La estupidez del ser humano se hace patente al ver cómo proliferan los intentos de numerosos indeseables por engañar al prójimo: los trileros de las Ramblas, los estupendos colchones hinchables de la insomne Teletienda, los cuchillos cortatodo, el líquido limpiador universal, limpia sobre seco, limpia sobre mojado, limpia vegetal, animal o mineral, el mensaje anónimo en el contestador adjudicándonos un apartamento en un lugar indeterminado de una costa inexistente o las increíbles ofertas de pisos de alquiler. 150 metros cuadrados. Tres habitaciones. Dos baños. Terraza. Exterior. Soleado. Claro, claro. Estos conatos de timo sólo provocan una leve sonrisa por lo descarado y absurdo de sus propuestas. Engañabobos para personas de mente plana y bolsillo fácil.
Pero esto cambia porque cuando te traicionan por la espalda, con premeditación y alevosía, duele.
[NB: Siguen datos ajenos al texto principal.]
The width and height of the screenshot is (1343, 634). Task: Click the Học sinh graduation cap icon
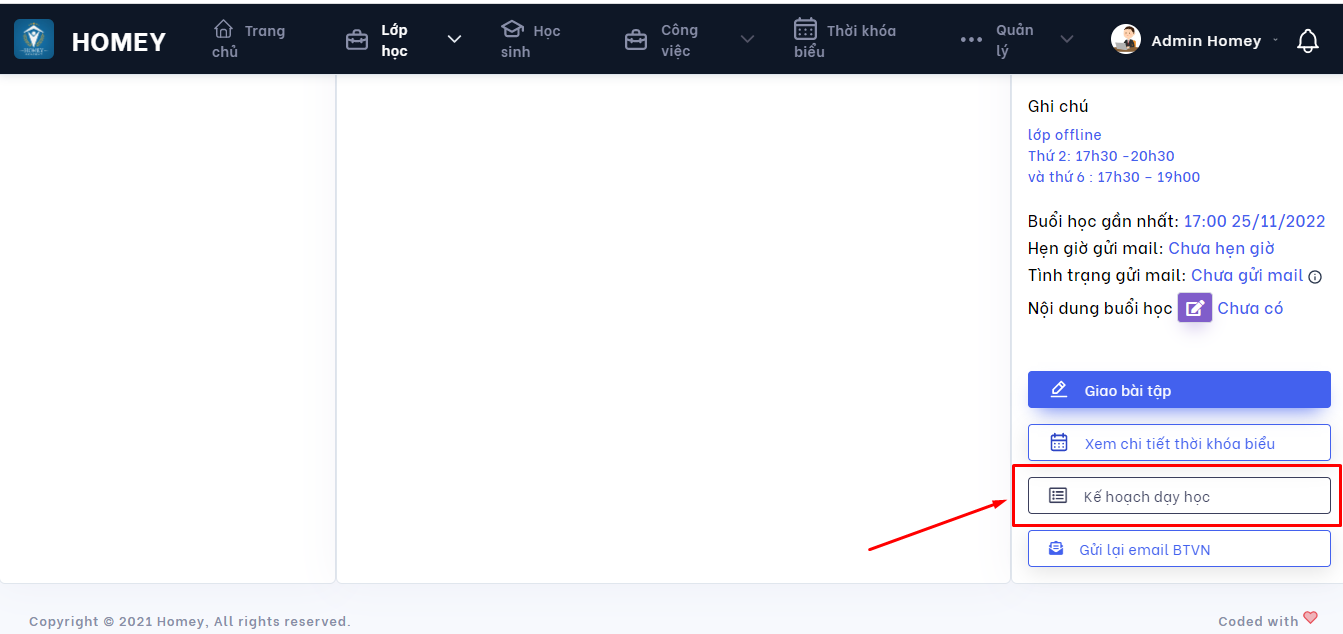(512, 29)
Y duele más si es una decisión gubernamental porque se convierte en una mentira de estado. No, no pienso hablar del 11-M. Me refiero al euro, al puto euro, cuya imposición no fue ni siquiera consultada al pueblo. Ni un triste referéndum. ¿Se imaginan? Rezaría así: “Referéndum sobre el euro. ¿Desea ser engañado?”. De haberse celebrado, me gustaría ver con qué moneda pagaría el pan, la fruta, el periódico o las cervecitas con los amigos.
Sucede que somos un país de pardillos, que vamos de modernos y avanzados por tener alguna estadística superior a Portugal o mejor índice de veteasaberqué que Grecia, cuando en realidad se nos olvida que seguimos en el grupo de medianías y con esa cara, la de pardillo, vemos impotentes como la moneda de cien pesetas se ha convertido en un euro, en un puto euro, como el billete de cinco euros, a menudo parecido a un trapo sucio de taller y con la solidez de un pañuelo de papel lleno de mucosidades, no ha sustituido al billete de mil, sino que su lugar lo ocupa el billete de diez euros, o como veinte euros se equiparan con pasmosa facilidad a las antiguas dos mil pesetas. En mi casa lo llamamos pérdida de poder adquisitivo.
Basta ver como el duro, ese antiguo amigo que nos permitía completar el precio del paquete de tabaco o hablar unos segundos más en la cabina de teléfono ahora languidece en forma de moneda de dos céntimos en los monederos, oxidado y sin peso económico alguno. Un valor sobrepasado por las circunstancias. Es como si nos cortaran el dedo meñique: pasa prácticamente desapercibido, sin embargo merece estar ahí. Tiene que estar ahí. Pero no está. En resumen, una pena.